Captain Carlo, however, lost his golden eggs, as did many others of scarcely less merit, when Sir Pedro de Padilh brought, as has been hinted, his longer head and more comprehensive benevolence to the aid of his young wife’s virtuous designs.

The latter quickly saw her mistake when once its results were laid bare, and fell to correcting it with a feminine energy which constituted a strong element of her character; Sir Peter meanwhile contenting himself with a vigilant guardianship of her interests and benevolent projects, and a hearty participation in her active measures—suggestions of his own, not unfrequently too—which it was his fancy to conceal under an assumption of caution; although I can’t say his wife was ever deceived by the cloak worn on such occasions, for her tender affection would have lent intelligence to faculties much duller than my heroine’s.

Sir Pedro very well knew it was some such work ahead which brought a summons to his gate so early, and was in his saddle, breathing in the fresh, moist air, and galloping through the fields and olive plantations between, before Gil reached his lady’s castle.
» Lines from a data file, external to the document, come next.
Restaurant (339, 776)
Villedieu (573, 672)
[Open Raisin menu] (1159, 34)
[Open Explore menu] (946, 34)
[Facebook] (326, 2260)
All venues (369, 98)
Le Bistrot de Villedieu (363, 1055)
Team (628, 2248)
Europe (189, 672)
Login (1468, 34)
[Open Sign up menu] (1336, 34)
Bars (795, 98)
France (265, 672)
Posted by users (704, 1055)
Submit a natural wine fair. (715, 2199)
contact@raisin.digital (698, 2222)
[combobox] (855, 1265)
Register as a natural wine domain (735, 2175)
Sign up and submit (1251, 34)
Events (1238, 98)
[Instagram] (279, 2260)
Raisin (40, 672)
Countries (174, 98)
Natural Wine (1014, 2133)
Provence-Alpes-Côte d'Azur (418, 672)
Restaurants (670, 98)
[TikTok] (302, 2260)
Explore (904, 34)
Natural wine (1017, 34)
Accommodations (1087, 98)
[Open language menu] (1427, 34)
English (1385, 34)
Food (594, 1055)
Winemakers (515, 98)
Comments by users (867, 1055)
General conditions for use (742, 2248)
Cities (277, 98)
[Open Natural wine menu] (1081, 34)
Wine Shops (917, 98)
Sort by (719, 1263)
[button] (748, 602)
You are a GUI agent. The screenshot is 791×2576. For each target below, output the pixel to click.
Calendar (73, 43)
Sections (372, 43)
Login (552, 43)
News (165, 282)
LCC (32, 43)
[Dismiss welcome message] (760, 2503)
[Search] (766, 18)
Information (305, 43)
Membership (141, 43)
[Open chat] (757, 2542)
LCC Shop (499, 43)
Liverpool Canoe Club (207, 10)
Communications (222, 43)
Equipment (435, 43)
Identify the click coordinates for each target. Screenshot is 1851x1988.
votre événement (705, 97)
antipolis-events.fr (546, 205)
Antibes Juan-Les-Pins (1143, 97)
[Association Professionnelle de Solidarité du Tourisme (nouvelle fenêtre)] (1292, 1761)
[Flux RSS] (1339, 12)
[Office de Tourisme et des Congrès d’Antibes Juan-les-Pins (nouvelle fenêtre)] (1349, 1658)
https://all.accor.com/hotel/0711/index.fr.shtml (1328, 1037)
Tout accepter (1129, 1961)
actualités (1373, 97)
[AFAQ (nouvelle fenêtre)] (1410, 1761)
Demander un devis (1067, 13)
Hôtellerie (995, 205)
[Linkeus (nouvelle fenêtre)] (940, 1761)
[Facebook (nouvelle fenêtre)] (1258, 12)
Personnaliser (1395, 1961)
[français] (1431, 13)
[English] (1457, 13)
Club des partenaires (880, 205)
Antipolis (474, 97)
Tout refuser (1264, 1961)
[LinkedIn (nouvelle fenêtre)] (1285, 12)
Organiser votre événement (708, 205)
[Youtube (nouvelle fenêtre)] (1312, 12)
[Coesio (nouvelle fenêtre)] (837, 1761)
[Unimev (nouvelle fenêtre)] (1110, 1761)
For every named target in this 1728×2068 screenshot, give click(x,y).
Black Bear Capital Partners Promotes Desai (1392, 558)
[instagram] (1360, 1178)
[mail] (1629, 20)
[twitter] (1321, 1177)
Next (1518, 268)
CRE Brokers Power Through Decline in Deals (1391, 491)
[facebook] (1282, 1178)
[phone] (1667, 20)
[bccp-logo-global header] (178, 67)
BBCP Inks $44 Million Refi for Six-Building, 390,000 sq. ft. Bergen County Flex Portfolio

I see the good knight now in my mind’s eye: Andalusian steed and housings both spotless white, the first as much over the average height of his race as was his master above that of common men: sitting straight, with doublet buttoned easily across the breast, and a cap with a trailing plume, which a branch caught off and forced him to wheel his horse, with a gracias señor, to recover: so, picking a way up the hill, and stooping under the portcullis, ready open, diminishing the stature of the men around by contrast with his figure dismounted. Up the wide steps, and into a room where his countess met him with her usual happy face whenever this giant of a husband was nigh her. Perhaps I call attention too often to Sir Peter’s seven feet of altitude, but in this case the mention was involuntary; for I was thinking how, when she put her arms about him, there being no one near, she was constrained to kiss him where she laid her cheek, on his breast, being able to reach no higher; and he, as a pine might an ash in windy weather, stooped and kissed her on the forehead.

“Lady mine,” he said with a grave smile, holding her off to look down in her face, “what is the matter? You were scarcely more troubled when I rode against the Moors.”